Klägerin ist alleinerziehende Studentin. Seit 2017 zahlt sie keinen Rundfunkbeitrag und hat im September 2017 Klage eingereicht. Sie hat ein Stipendium, bekommt Wohngeld und macht zeitweise Jobs. Ihr Einkommen liegt aktuell insgesamt bei etwa 1.700 Euro. Nach Abzug von ca. 500 Euro Miete verbleiben 1.200 Euro. Sie meint, sie wäre ein Härtefall.

Der Richter erläutert die neue Härtefall-Rechtsprechung durch das Bundesverwaltungsgericht im Urteil vom 30.10.19. Ein Härtefall liegt danach vor, wenn nach Abzug der Miete weniger als 740 Euro verbleiben. Die Klage wäre daher nach aktuellem Stand abzuweisen.

Mehr hierzu unter:
BVerwG Urteil 30.10.19, 6 C 10.18 > Befreiung Einkommensschwacher/ Härtefall
https://gez-boykott.de/Forum/index.php/topic,32804.0.html

Die Klägerin führt aus, dass der aktuelle Nebenjob - begonnen am 01.10.19 - zum 01.04.20 entfallen würde und sie sich ab dann ganz auf den anstehenden Bachelor-Abschluss im September 2020 konzentrieren wolle. Ihr Einkommen ohne den Nebenjob läge dann nach Abzug der Miete bei 780 Euro. Der Richter fragt den Vertreter des NDR, ob ein Vergleich möglich wäre.

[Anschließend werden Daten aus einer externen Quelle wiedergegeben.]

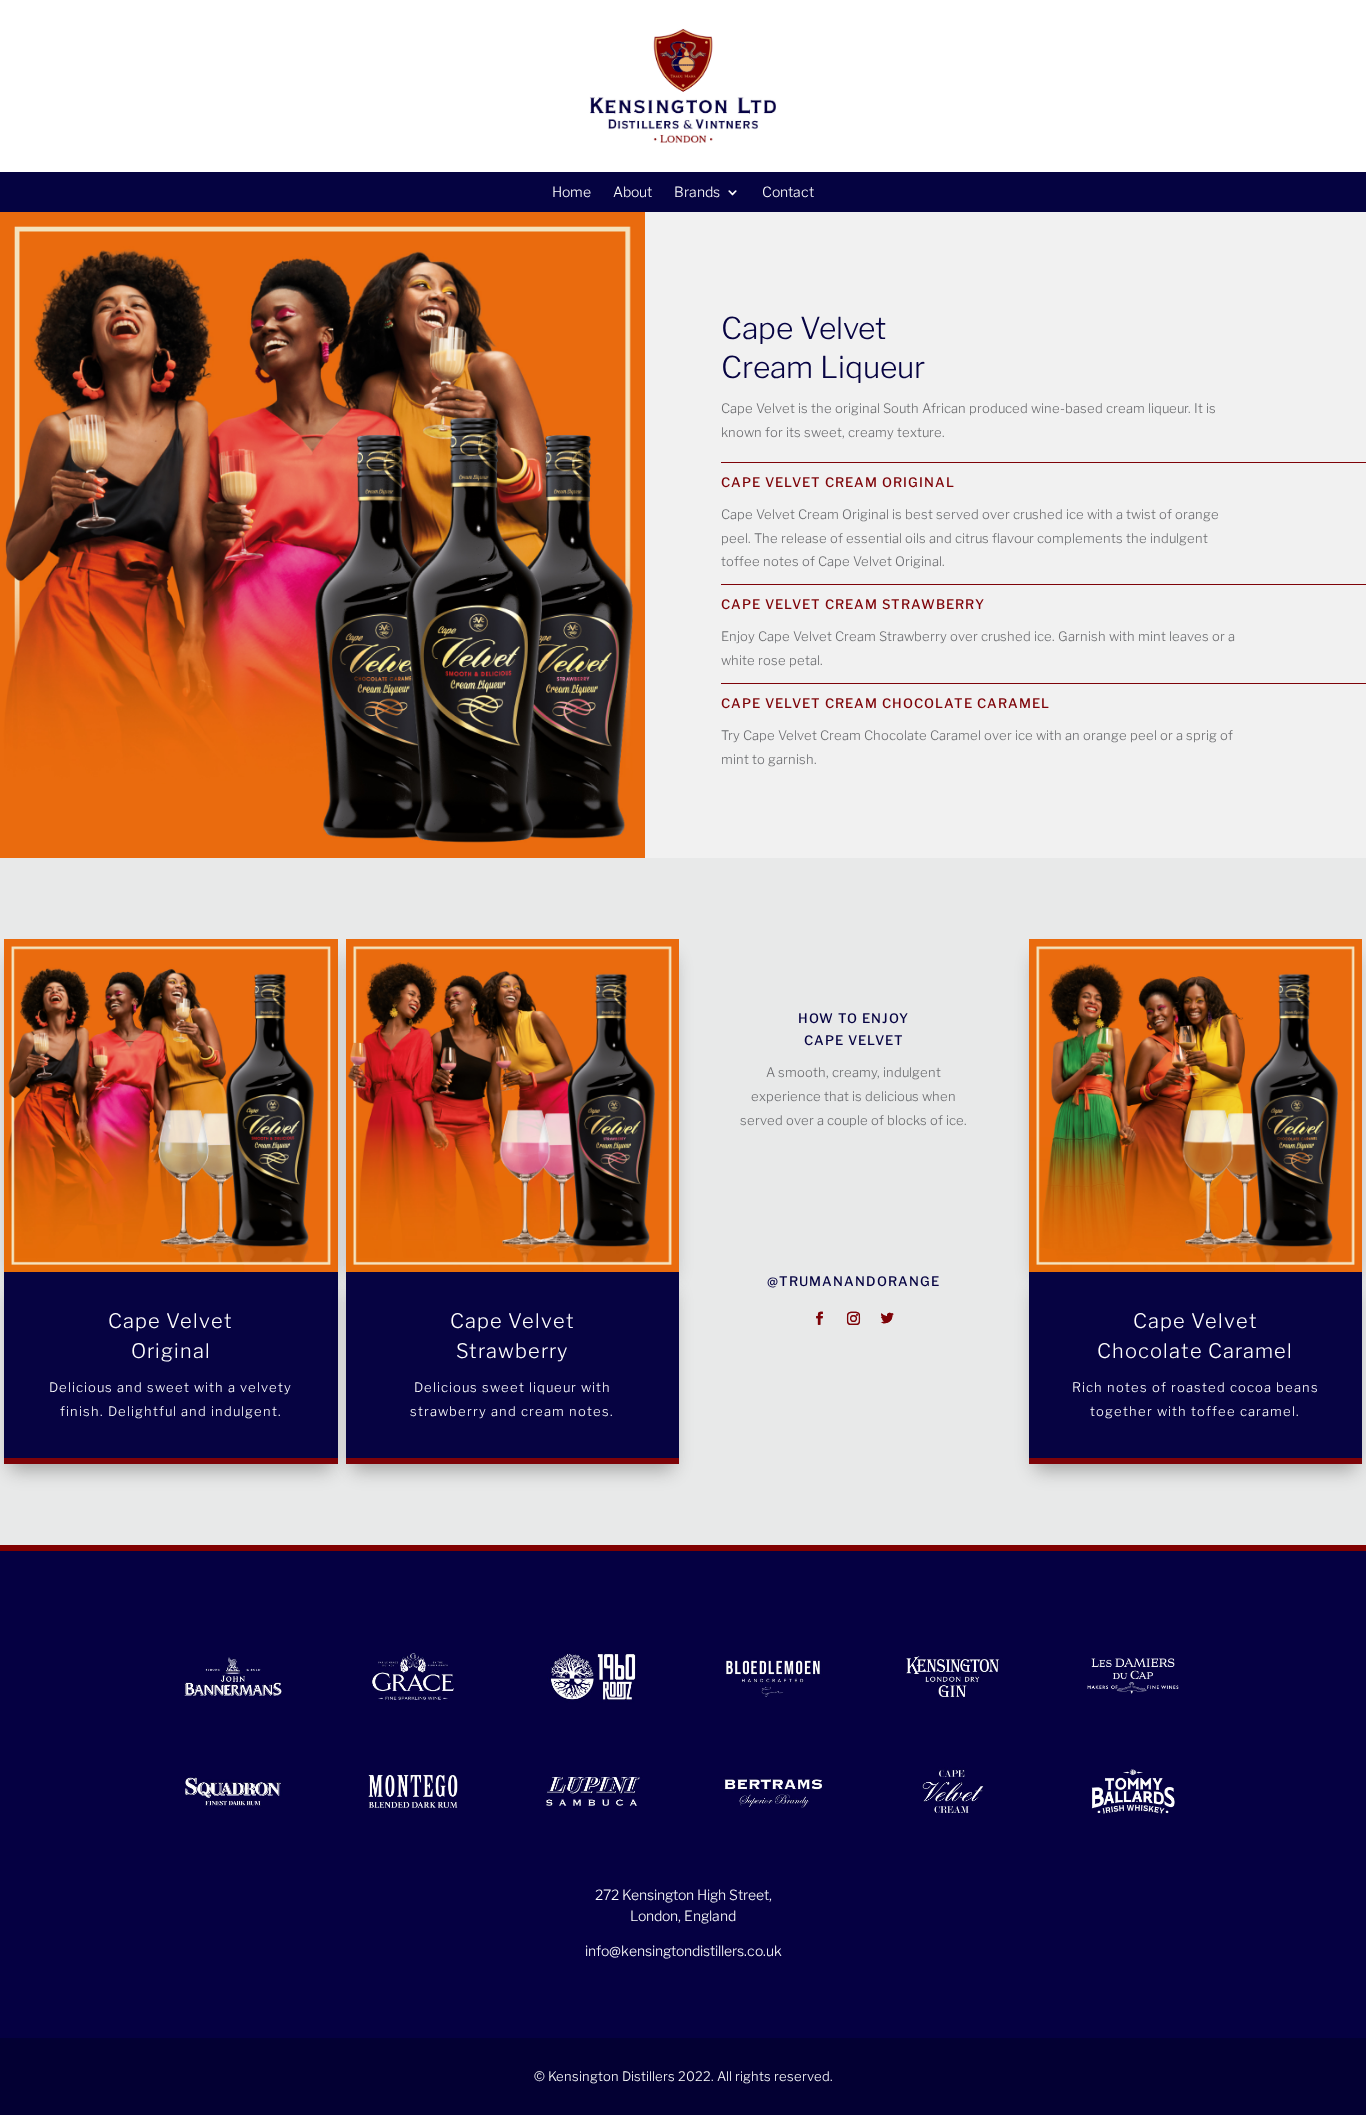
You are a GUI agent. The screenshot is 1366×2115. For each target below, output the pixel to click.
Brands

Im Ergebnis kommt folgender Vergleich zustande:

1. Bis zur Klageerhebung im September 2017 ist der Rundfunkbeitrag zu zahlen.
 
2. Für den Zeitraum nach Einreichung der Klage im September 2017 bis September 2019 wird der NDR monatsbezogen prüfen, ob die Anwendung einer Härtefallregelung im Sinne des Urteils des Bundesverwaltungsgerichtes vom 30.10.19 in Betracht kommt. Die Klägerin wird hierzu ihre monatliche Finanzsituation (Schwankungen durch Nebenjobs) im genannten Zeitraum detailliert darlegen.   

3. Für den Zeitraum 01.10.19 - 31.03.20 ist der Rundfunkbeitrag zu zahlen.

4. Für den Zeitraum 01.04.20 - 30.09.20 wird die Klägerin vom NDR aus Härtefallgründen von der Zahlung des Rundfunkbeitrages freigestellt.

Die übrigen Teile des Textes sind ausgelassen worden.